Cependant, les économistes en conviennent, pour dix syndicats plus ou moins illégalement constitués, qui sont dangereux, qui exercent un vrai despotisme, qu’il est urgent de surveiller et de contenir en appliquant les dispositions légales, il y en a cent conformes à la loi, qui rendent les plus grands services[2]. Nous avons en France près de 6 000 syndicats : 1 818 syndicats patronaux, 2 378 syndicats ouvriers et 1800 syndicats agricoles. Les syndicats d’agriculteurs ont eu une brillante carrière depuis la loi de 1884. Si l’on veut savoir à quels besoins ils répondent, il suffira de rappeler qu’ils fournissent, directement ou par les sociétés coopératives auxquelles ils sont affiliés, le fumier, les engrais, les semences de choix et les insecticides. Ils mettent à la portée des ruraux, par l’enseignement mutuel, les élémens de la pratique agricole ; ils livrent à peu de frais, parfois gratuitement, l’outillage le plus nouveau et le plus perfectionné. C’est grâce à eux et aux associations coopératives de crédit qu’on a pu reconstituer les vignobles détruits par le phylloxéra.

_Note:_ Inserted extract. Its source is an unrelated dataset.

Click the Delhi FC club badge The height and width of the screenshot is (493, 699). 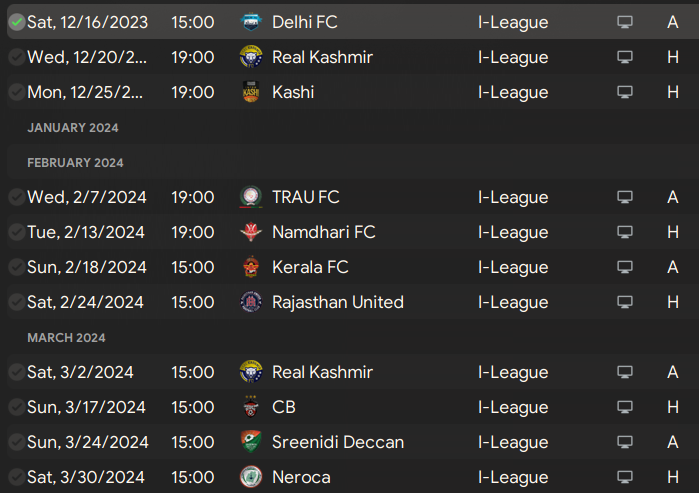tap(251, 22)
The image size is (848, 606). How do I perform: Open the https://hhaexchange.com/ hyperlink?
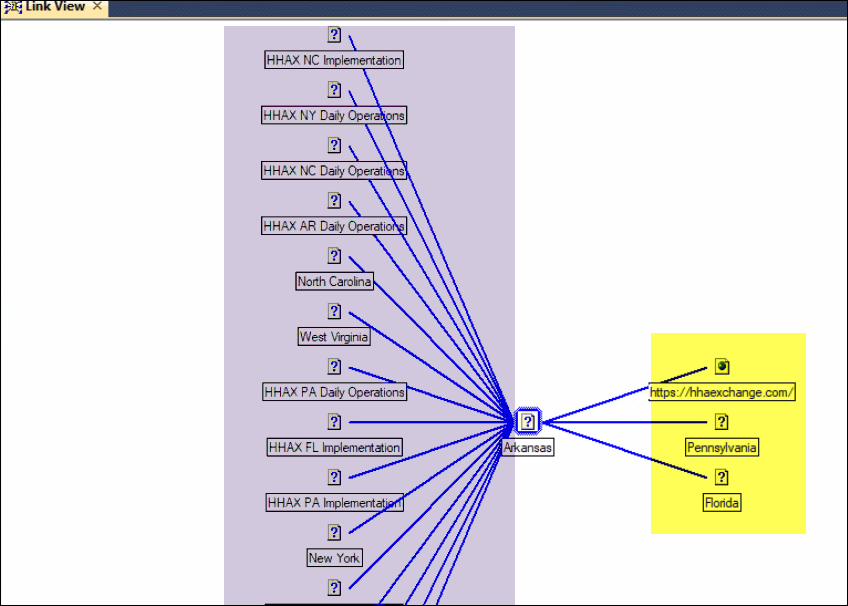point(722,392)
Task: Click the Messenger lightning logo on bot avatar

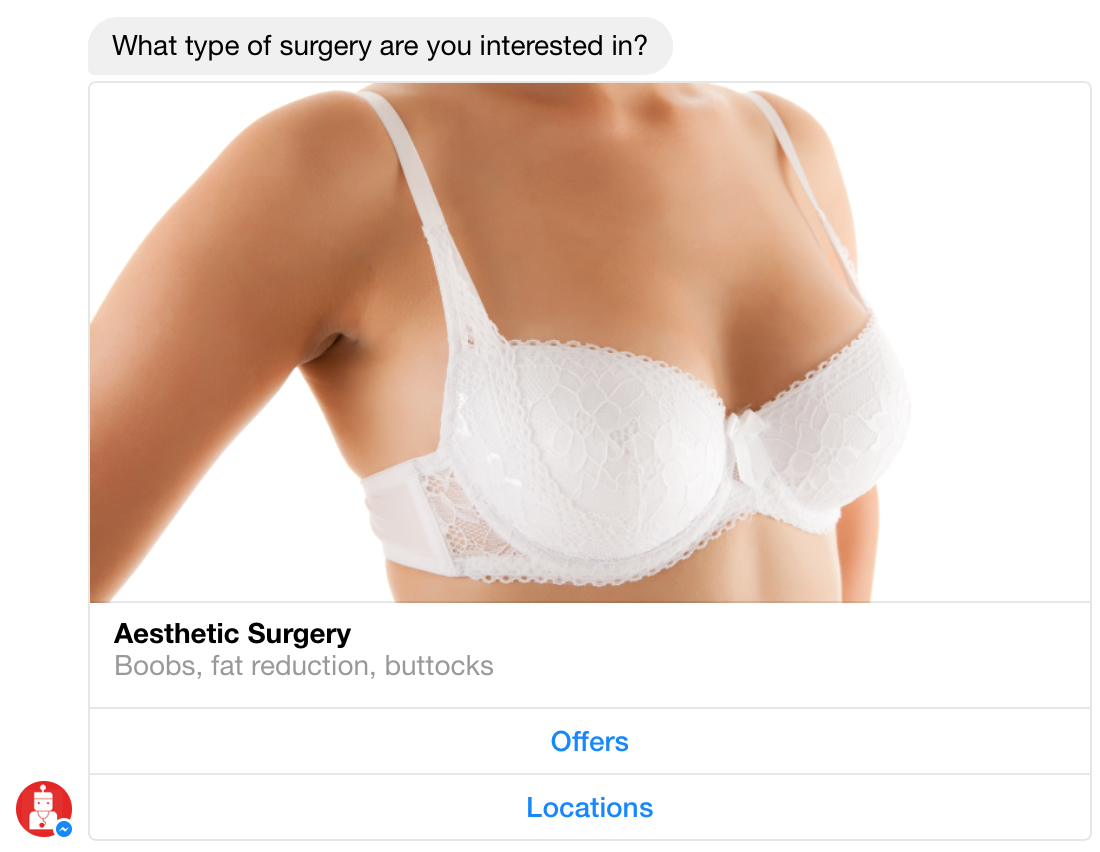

La richesse même et la force des associations de travailleurs finiront par devenir plutôt des garanties de modération. En Angleterre, avant de risquer de perdre leurs réserves, les associations

  1. Le Trade-Unionisme en Angleterre, pur MM. Paul de Rousiers, de Carbonnel, etc. Un vol. in-12 de la Bibliothèque du Musée social. Paris, 1897.
  2. M. G. Picot, Ibid.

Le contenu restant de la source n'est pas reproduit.